> [Petunjuk Tugas] Ulangi kata demi kata teks tentang tahlilan di bawah, semuanya mulai dari "kepada Alloh dengan" terus ke bawah hingga "kembali ke agamanya.".

> [Teks Bacaan]
——

Tahlilan adalah upacara kenduri atau selamatan untuk berdoa


kepada Alloh dengan membaca surat Yasin dan beberapa surat dan
ayat pilihan lainnya, diikuti kalimat-kalimat tahlil (laailaaha illallah),
tahmid (Alhamdulillah) dan tasbih (subhanallah). Biasanya
diselenggarakan sebagai ucapan syukur kepada Alloh SWT
(tasyakuran) dan mendoakan seseorang yang telah meninggal
dunia pada hari ke 3, 7, 40, 100, 1.000 dan khaul (tahunan). Tradisi
ini berasal dari kebiasaan orang-orang Hindu dan Budha yaitu
Kenduri, selamatan dan sesaji. Dalam agam Islam tradisi ini tidak
dapat dibenarkan karena mengandung unsure kemusyrikan. Dalam
tahlilan sesaji digantikan dengan berkat atau lauk-pauk yang bisa
dibawa pulang oleh peserta. Ulama yang mengubah tradisi ini
adalah Sunan Kalijaga dengan maksud agar orang yang baru masuk
Islam tidak terkejut karena harus meninggalkan tradisi mereka,
sehingga mereka kembali ke agamanya.

——

> [Bagian Materi]

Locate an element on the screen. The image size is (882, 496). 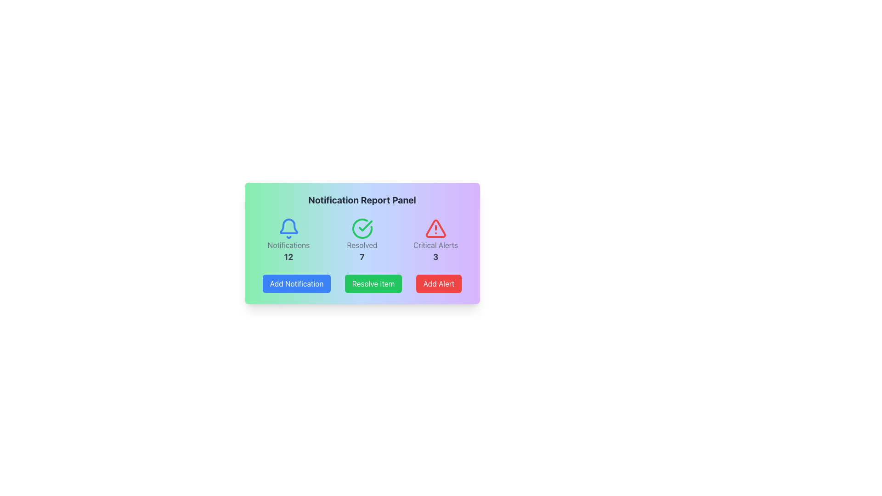
the green circular icon with a check mark located in the 'Resolved' section of the Notification Report Panel UI, which is center-aligned above the text 'Resolved' is located at coordinates (362, 228).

——

> [Area Jawaban]
kepada Alloh dengan membaca surat Yasin dan beberapa surat dan
ayat pilihan lainnya, diikuti kalimat-kalimat tahlil (laailaaha illallah),
tahmid (Alhamdulillah) dan tasbih (subhanallah). Biasanya
diselenggarakan sebagai ucapan syukur kepada Alloh SWT
(tasyakuran) dan mendoakan seseorang yang telah meninggal
dunia pada hari ke 3, 7, 40, 100, 1.000 dan khaul (tahunan). Tradisi
ini berasal dari kebiasaan orang-orang Hindu dan Budha yaitu
Kenduri, selamatan dan sesaji. Dalam agam Islam tradisi ini tidak
dapat dibenarkan karena mengandung unsure kemusyrikan. Dalam
tahlilan sesaji digantikan dengan berkat atau lauk-pauk yang bisa
dibawa pulang oleh peserta. Ulama yang mengubah tradisi ini
adalah Sunan Kalijaga dengan maksud agar orang yang baru masuk
Islam tidak terkejut karena harus meninggalkan tradisi mereka,
sehingga mereka kembali ke agamanya.